Discussion questions [Anyone is more than welcome to join our online discussions; For FASH455, please address at least two questions in your comment; please also mention the question number (i.e., #1, or #3; no need to repeat the question) in your comment.]
#1: How to understand apparel is a global sector from the video?
#2: How to understand the economic, social, and political implications of apparel sourcing and trade from the video?
#3: What are the top challenges facing Bangladeshi garment factories during COVID-19? Why or why not do think these challenges will go away soon?
#4: How is the big landscape of apparel sourcing changing because of COVID-19? Any apparel trade or sourcing patterns that COVID-19 didn’t change based on the video?
#5: Anything else you find interesting/intriguing/controversial/thought-provoking from the video? Why?
One thought on “COVID-19 Hits the Bangladeshi Garment Industry”
#2: The result of the pandemic has led to a decline in orders from other countries that Bangladesh had previously exported to. According to the video, nearly five million garment factory workers were affected by the lack of work from factory closures or working long hours without being compensated for overtime in order to keep their jobs. While it still brings in some money, the workers and their families are affected by the lower income as well as the potential exposure to Covid-19 due to the close workspaces. Politically, the video shows how Bangladesh’s garment industry heavily relies on foreign consumption. A few of the people interviewed mentioned how they felt more at ease once international orders started coming through again. Even the former vice president shared his hopes for a return to normalcy for the sake of Bangladesh’s largest industry.

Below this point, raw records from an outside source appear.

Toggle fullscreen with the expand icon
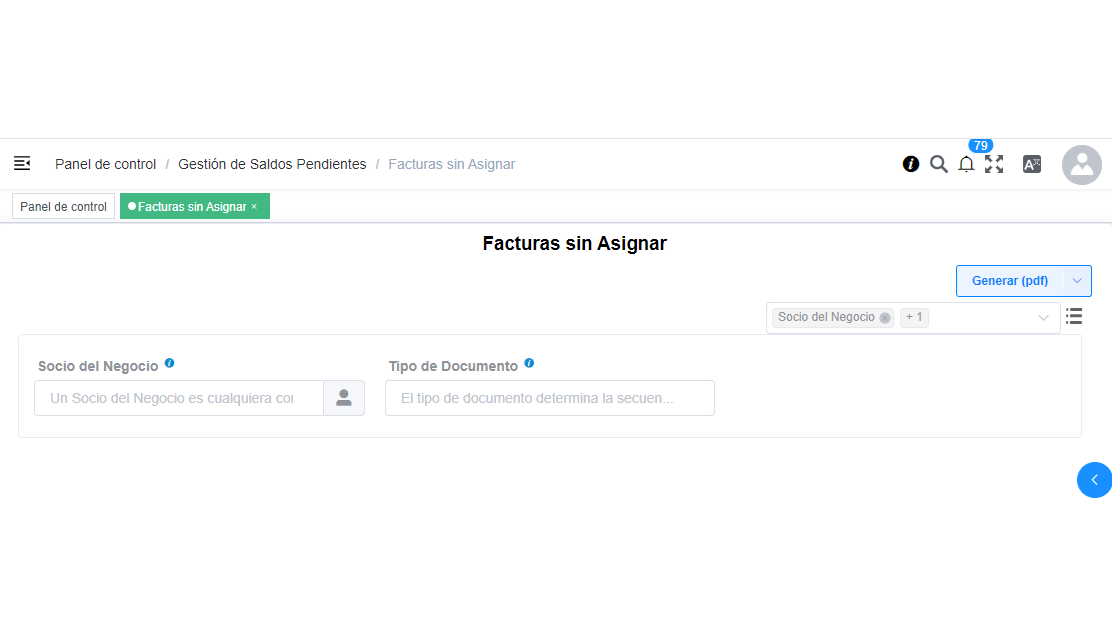The height and width of the screenshot is (640, 1112). tap(994, 163)
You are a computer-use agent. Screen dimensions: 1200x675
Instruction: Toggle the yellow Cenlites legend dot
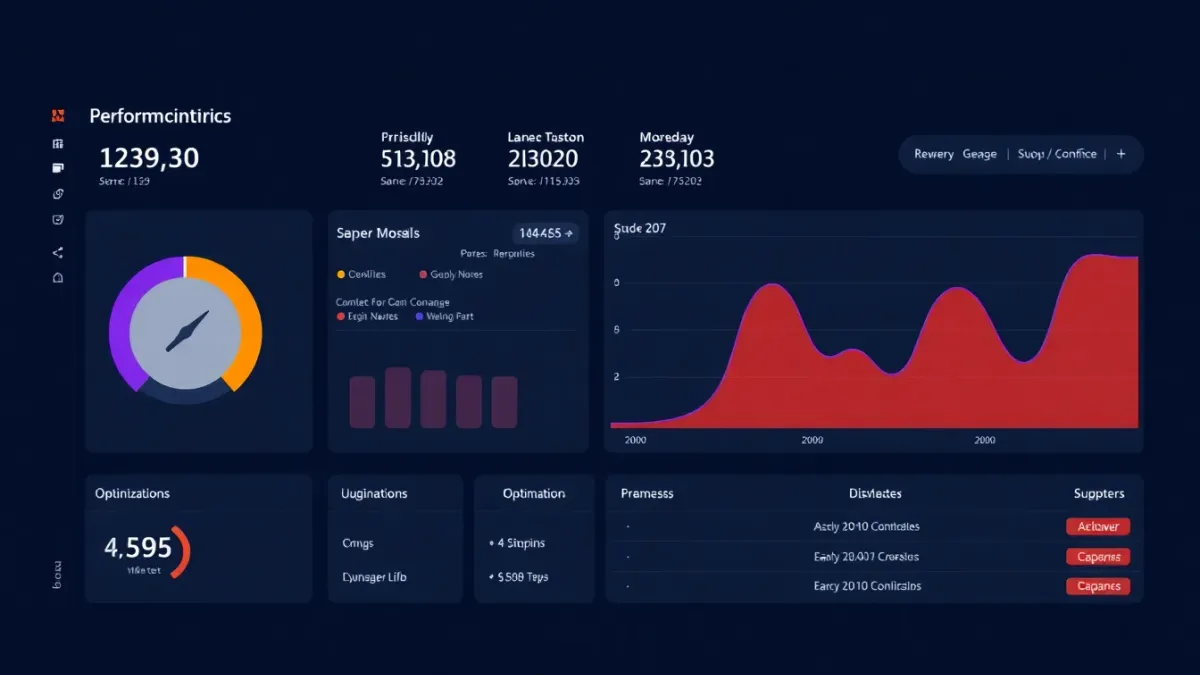(341, 274)
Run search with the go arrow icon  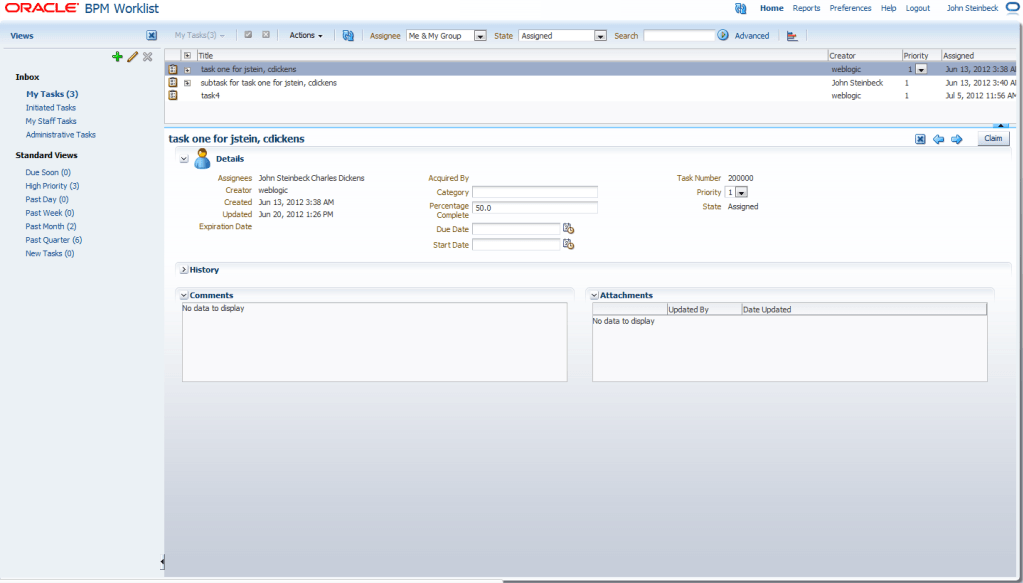click(x=723, y=35)
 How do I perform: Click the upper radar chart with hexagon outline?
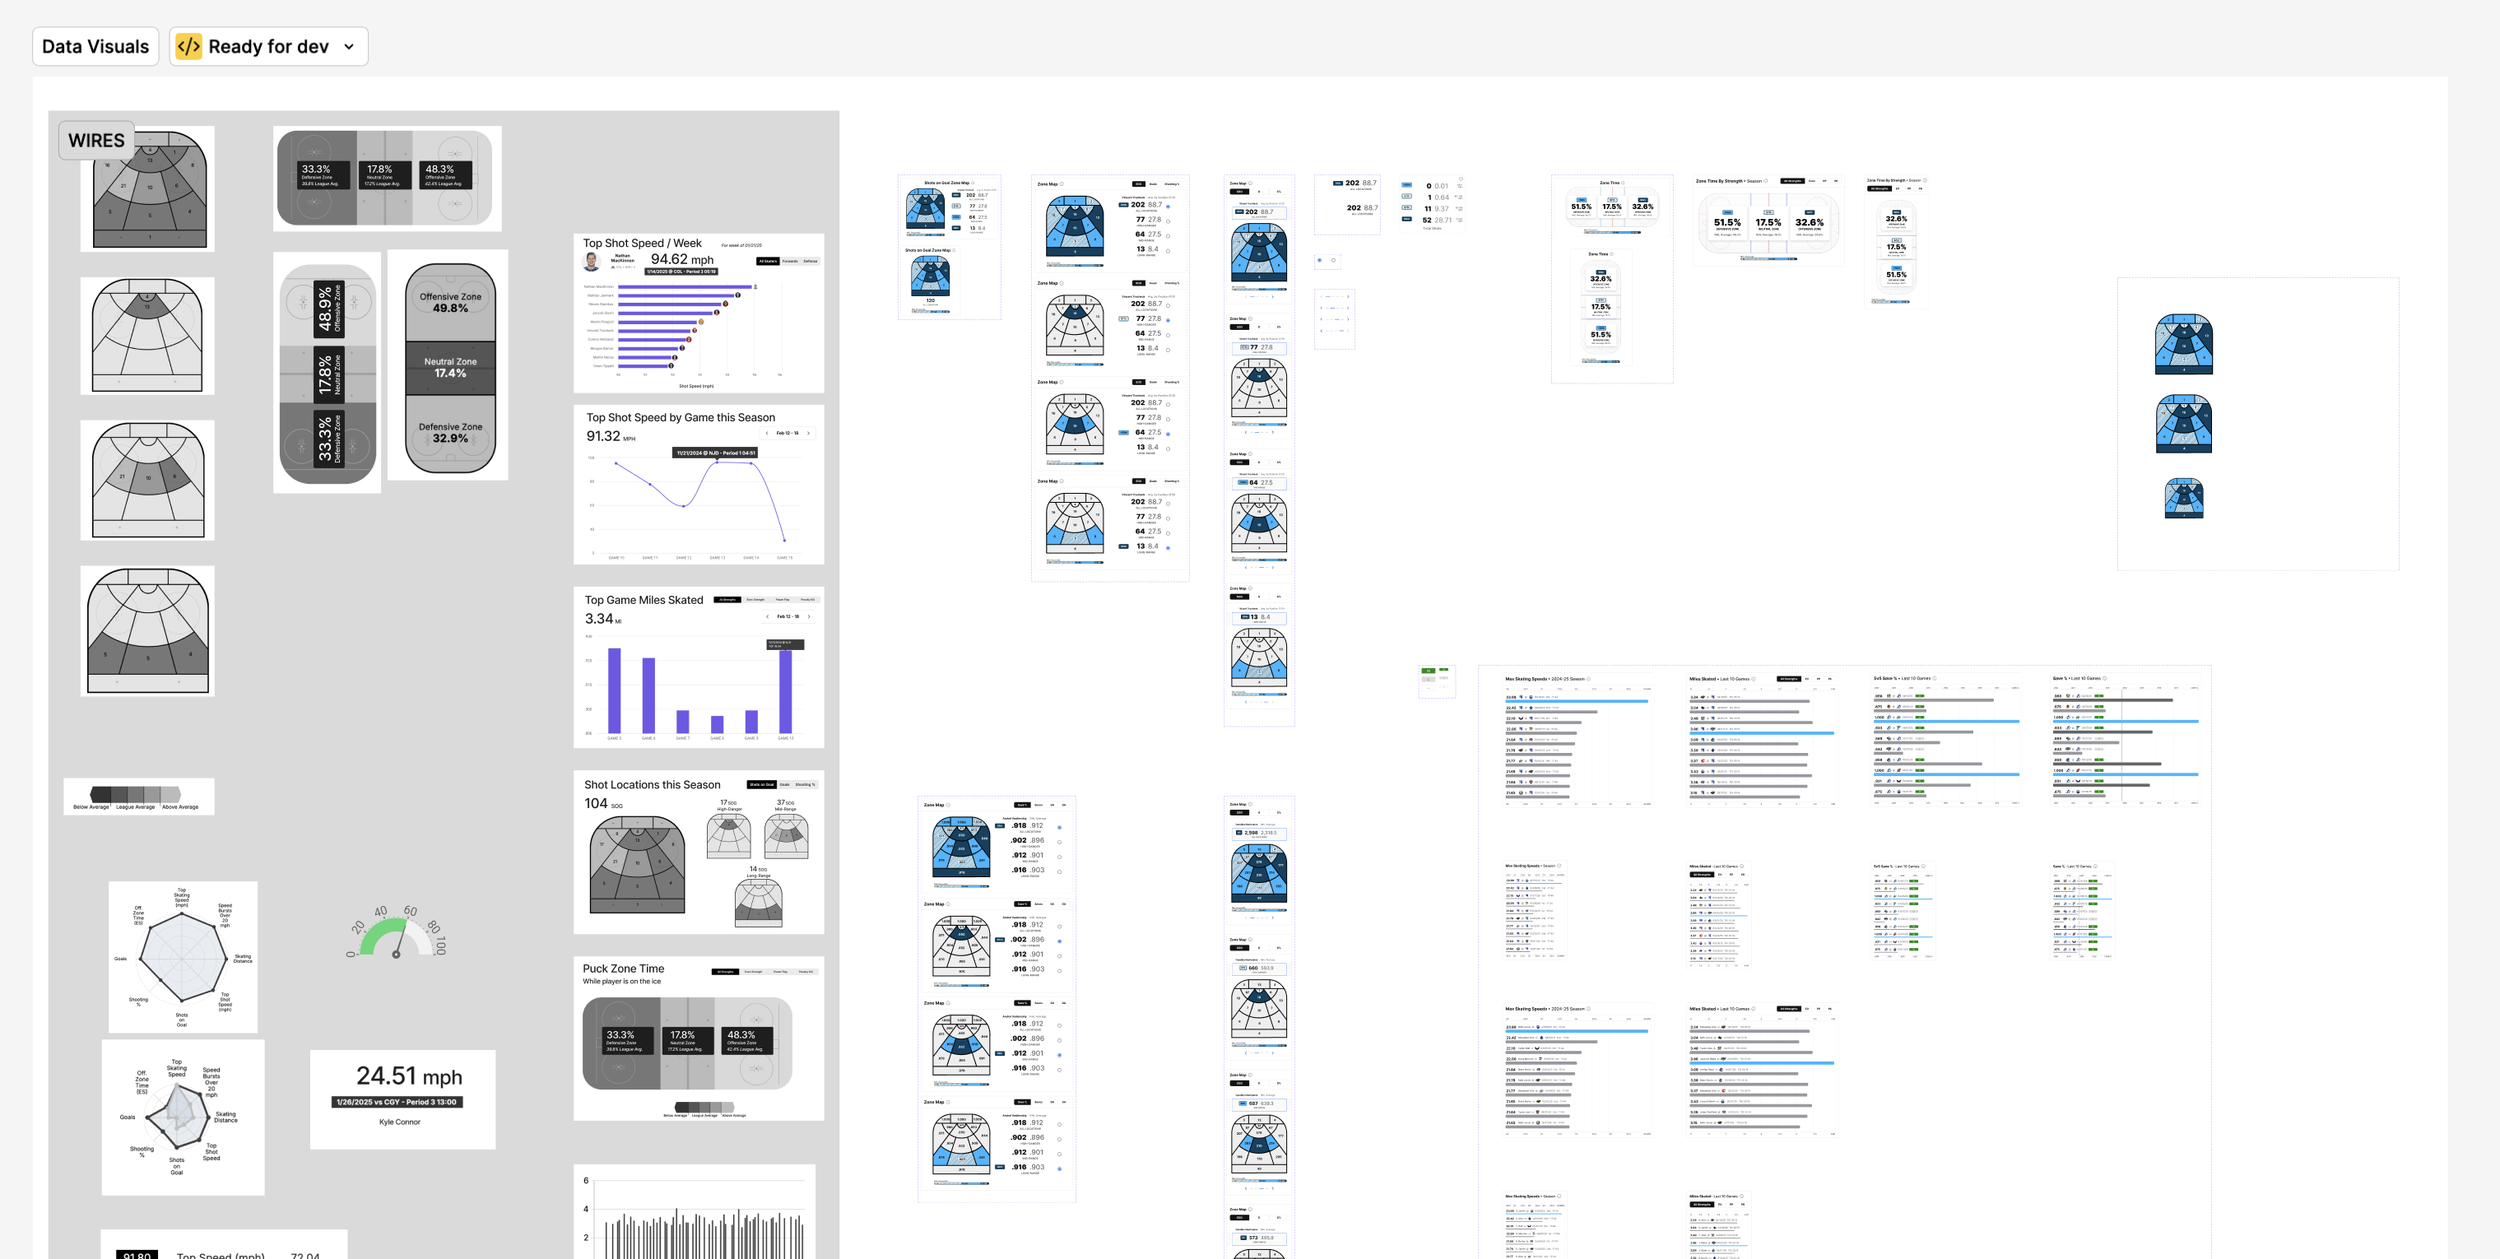(x=183, y=956)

#3: One of the greatest challenges faced by Bangladeshi garment factories during the pandemic is the lack of orders from other countries which leads to less work, layoffs, and factories shutting down. This leaves no opportunities for workers to earn extra income to better support their families and has led to a decline in exports from Bangladesh. I think these challenges will subside if there is more international demand from Bangladesh. There is also a chance that even after the pandemic is over, some factory owners may not be able to re-open their factories due to political reasons affecting the demand for products produced in Bangladesh. It is difficult to say, but with most large corporations wanting to spend as little as possible on manufacturing costs, Bangladesh may not recover without workers having to sacrifice more of their time and labor for less pay.